Those looking for U.S. history sites on the Web are fortunate that there are some excellent subject-based directories.

Voice of the Shuttle: Web page for humanities research is maintained by Prof. Alan Liu of University of California at Santa Barbara. It includes links in a number of areas in the humanities, including a directory for U.S. history arranged by period.


Horus links to internet history resources is a site maintained by history faculty at University of California at Riverside.


American Studies Web, a guide to American Studies resources on the Internet is maintained by David Philips, a PhD Candidate in American Studies at Yale. See especially the section "Historical Essays and Archival Resources" for a selective annotated list of available resources.


History Departments Around the World, based at the History Department of George Mason University, makes links to history department with Web sites.


Internet Resources for Archives provides links to archives-related sites.


The Search is Over compares features of several search engines.


Sample Web Sites in U.S. History

American Memory, a web site maintained by the Library of Congress, consists of collections of primary source and archival material relating to American culture and history. Included are books, pamphlets, photographs, recordings, motion pictures and manuscripts.


The Valley of the Shadow. The Valley of the Shadow: Living the Civil War in Pennsylvania and Virginia is a product of the Institute for Advanced Technology in the Humanities at the University of Virginia. This project interweaves the histories of two communities on either side of the Mason-Dixon line during the era of the American Civil War. It also combines a narrative and an electronic archive of the sources on which the narrative is based.


From Revolution to Reconstruction, an HTML-hypertext on American History, from the colonial period until the First World War. This is a project in collective authoring out of the Netherlands.


Anti-Imperialism in the United States, 1898-1935, maintained by Doctoral Student Jim Zwick of Syracuse University, is an example of a page devoted to a particular area of study by providing access to the text of otherwise hard-to-find documents.


William L. Clements Library, located at the University of Michigan, contains original resources for the study of American history and culture from the sixteenth to the twentieth centuries.

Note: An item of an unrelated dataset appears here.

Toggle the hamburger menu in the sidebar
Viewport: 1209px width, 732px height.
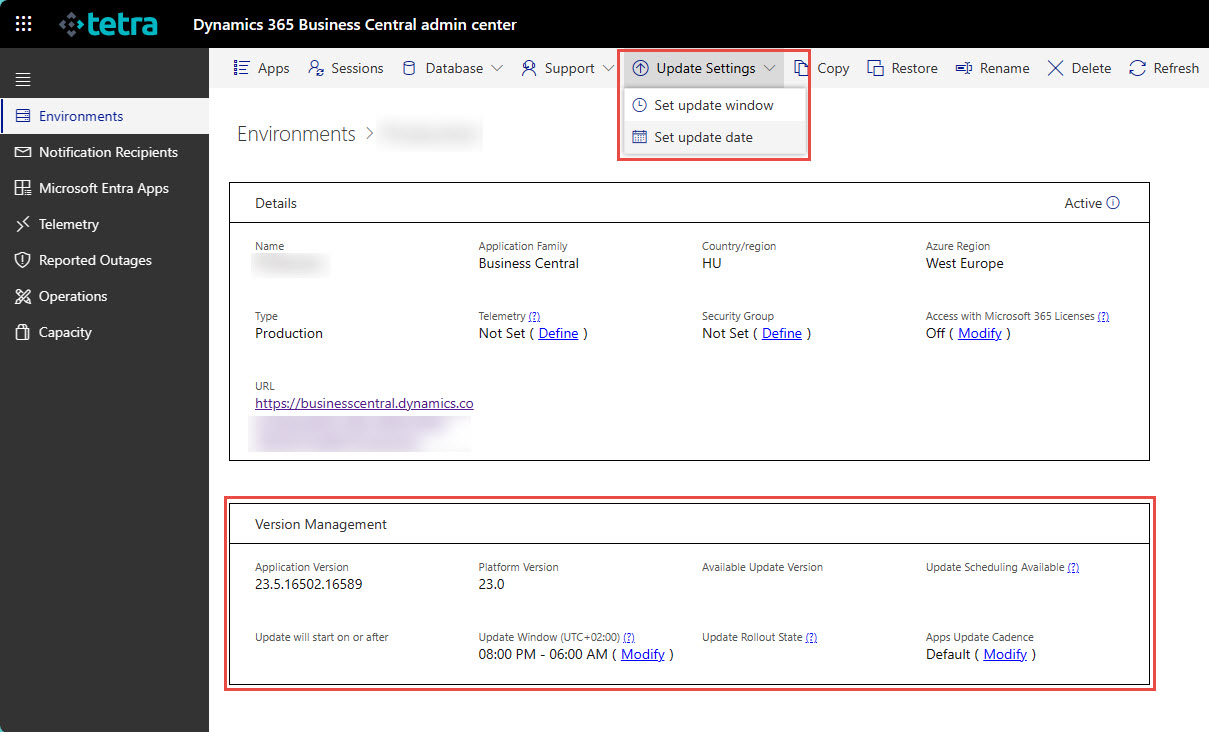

Bentley Historical Library, is the official archives of the University of Michigan and additionally provides access to historical materials documenting the state of Michigan and the activities of its citizens and institutions.


Electronic Texts

History of the United States. One important part of this site is the access to the text of historic documents.


HTI, a project of the Humanities Text Initiative at the University of Michigan, provides a fully-searchable collection of electronic texts. Many texts are restricted to UM faculty, staff and students.


JSTOR is a project of The Andrew W. Mellon Foundation for development of a digital library in support of the arts and sciences. It will initially consist of about ten journal titles in the areas of economics and history and will initially contain approximately 750,000 journal page images. This World Wide Web site at the University of Michigan is the beginning of the JSTOR system.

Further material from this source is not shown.